_CHALLENGE A_
In the forum thread, how many downloads per week do the win32 extensions get?
_CHALLENGE B_
Write out the part of the forum thread that opens with the words containing "dalke · on Dec" and closes with "not a requirement.", switching "chemical structure analysis" to "materials modeling".
_CHALLENGE C_
Decide whether each statement agrees with the forum thread, answering yes or no and quoting the words of the thread that settle it: (i) asyncio is described as having better documentation; (ii) NumPy is a requirement for the Biopython project; (iii) Python added an infix operator for matrix multiplication.

_DOCUMENT EXCERPT_
★ ★ ★
In my book, these are only killer features compared to Python 2, not in comparison to the rest of the world, and more along the lines of minimum necessary to justify the pains of a breaking change.

gamesbrainiac · on Dec 20, 2014

How is a library like asyncio a killer feature in 3, when you have twisted in version 2?

rspeer · on Dec 21, 2014

asyncio has support from the syntax of Python, a nicer API, and better documentation.

vegabook · on Dec 19, 2014

Agreed on all points though I think you underestimate to what extent Numpy is "carrying" Python. Without Numpy Python would be dead and buried in my view. Sure tons of stuff is "pure" Python but the core of its cred comes from the huge quality of some libraries which are built around Numpy (Pandas but one example).

Separately though, sometimes when you want to break the dead hand of the committee-driven, value-destroying hold of a small group of individuals, you have to mercifully push aside the figurehead that provides their credibility. That figurehead is Guido van Rossum, and his post speaks more than what I could about how his time is over.

dalke · on Dec 19, 2014

I have a hard time believing that NumPy is "carrying" Python to the extent you suggest.

While a large number of people use Python because of NumPy, my work in chemical structure analysis and search doesn't depend on NumPy. I use the package about once a year, and few of the chemistry analysis tools I have a dependency on it. I used to be involved with the Biopython project, and while NumPy is strongly recommended for a couple of the modules, it's not a requirement.

Then there's all the people who use it because of Django, and Zope before that. (I remember that the 2000 Python conference seemed to be half Zope developers.) Plus the win32 extensions get about 7,000 downloads per week, implying a pretty active base in that area.

Checking the PyCon talks, only about 5% of them seem to deal with numeric work. (Then again, there's SciPy ... but there's also DjangoCon and local non-NumPy meetings; certainly few in our local user group meeting work with NumPy.)

How then did you draw your conclusion?

Python-the-language did make three changes to support the language: multi-dimensional array slicing, the Ellipsis notation, and most recently the infix operator for matrix multiplication. But I believe that any language which couldn't handle a NumPy-like module would not be that successful in the first place.
★ ★ ★
_DATA LISTING_
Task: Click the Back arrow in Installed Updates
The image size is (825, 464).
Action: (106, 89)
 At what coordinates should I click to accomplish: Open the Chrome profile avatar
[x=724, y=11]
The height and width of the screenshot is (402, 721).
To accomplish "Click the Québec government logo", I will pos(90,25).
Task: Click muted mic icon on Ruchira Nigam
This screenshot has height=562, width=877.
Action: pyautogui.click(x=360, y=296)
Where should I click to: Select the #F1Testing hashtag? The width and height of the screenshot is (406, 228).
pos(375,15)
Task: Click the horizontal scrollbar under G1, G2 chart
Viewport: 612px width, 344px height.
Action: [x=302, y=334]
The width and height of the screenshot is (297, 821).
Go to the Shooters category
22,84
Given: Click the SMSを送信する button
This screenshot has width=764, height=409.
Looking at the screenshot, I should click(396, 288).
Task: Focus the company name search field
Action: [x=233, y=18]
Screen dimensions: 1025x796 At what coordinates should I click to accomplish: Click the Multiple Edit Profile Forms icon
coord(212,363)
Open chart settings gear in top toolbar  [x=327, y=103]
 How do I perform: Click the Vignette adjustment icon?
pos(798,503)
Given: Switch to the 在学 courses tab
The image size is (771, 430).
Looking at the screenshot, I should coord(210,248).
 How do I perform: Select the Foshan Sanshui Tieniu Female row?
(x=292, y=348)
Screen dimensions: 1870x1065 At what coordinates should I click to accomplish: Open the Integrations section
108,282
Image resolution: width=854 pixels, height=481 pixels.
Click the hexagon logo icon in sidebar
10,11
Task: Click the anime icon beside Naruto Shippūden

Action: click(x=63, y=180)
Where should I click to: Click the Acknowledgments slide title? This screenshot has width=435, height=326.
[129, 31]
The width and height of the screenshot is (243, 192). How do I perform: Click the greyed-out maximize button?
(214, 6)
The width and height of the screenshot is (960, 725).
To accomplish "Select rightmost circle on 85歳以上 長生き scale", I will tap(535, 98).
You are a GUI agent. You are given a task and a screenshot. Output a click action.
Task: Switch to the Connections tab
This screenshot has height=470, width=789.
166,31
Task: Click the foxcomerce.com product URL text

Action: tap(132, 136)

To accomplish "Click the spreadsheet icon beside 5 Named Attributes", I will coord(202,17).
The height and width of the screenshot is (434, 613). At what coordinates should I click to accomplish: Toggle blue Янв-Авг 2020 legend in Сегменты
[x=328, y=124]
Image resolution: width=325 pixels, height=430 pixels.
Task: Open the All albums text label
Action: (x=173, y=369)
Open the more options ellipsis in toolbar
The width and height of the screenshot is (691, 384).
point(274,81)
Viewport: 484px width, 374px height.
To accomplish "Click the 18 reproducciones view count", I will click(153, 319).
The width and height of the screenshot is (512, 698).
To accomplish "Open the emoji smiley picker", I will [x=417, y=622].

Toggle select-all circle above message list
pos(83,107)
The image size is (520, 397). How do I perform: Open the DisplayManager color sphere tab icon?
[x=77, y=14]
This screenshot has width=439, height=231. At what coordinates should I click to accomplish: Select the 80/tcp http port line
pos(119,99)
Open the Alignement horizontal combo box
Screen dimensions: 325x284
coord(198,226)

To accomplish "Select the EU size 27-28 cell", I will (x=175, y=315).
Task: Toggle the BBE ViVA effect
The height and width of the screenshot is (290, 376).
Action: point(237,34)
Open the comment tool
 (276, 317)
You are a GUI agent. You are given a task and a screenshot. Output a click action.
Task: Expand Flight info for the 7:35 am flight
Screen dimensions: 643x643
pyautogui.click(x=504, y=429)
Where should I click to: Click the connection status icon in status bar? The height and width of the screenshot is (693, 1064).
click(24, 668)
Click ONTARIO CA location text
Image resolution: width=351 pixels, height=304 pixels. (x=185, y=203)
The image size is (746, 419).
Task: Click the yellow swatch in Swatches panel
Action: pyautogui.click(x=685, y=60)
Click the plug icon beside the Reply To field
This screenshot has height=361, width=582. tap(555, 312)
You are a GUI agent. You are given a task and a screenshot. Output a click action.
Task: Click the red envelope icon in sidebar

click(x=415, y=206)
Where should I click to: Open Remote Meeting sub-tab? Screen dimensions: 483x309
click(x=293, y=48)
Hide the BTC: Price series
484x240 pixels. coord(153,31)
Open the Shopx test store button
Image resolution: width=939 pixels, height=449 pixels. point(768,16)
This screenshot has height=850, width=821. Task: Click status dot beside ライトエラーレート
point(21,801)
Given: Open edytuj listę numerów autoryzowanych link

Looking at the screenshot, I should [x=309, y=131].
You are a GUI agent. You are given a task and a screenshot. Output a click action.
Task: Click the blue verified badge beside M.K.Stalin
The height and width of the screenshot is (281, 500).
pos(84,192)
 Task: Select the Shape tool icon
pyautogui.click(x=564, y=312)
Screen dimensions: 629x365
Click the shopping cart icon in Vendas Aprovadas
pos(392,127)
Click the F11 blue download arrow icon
★ ★ ★
_COMPLETE RESPONSE A_
About 7,000 downloads per week.

_COMPLETE RESPONSE B_
dalke · on Dec 19, 2014

I have a hard time believing that NumPy is "carrying" Python to the extent you suggest.

While a large number of people use Python because of NumPy, my work in materials modeling and search doesn't depend on NumPy. I use the package about once a year, and few of the chemistry analysis tools I have a dependency on it. I used to be involved with the Biopython project, and while NumPy is strongly recommended for a couple of the modules, it's not a requirement.

_COMPLETE RESPONSE C_
(i) Yes: "asyncio has support from the syntax of Python, a nicer API, and better documentation."
(ii) No: "while NumPy is strongly recommended for a couple of the modules, it's not a requirement."
(iii) Yes: "and most recently the infix operator for matrix multiplication."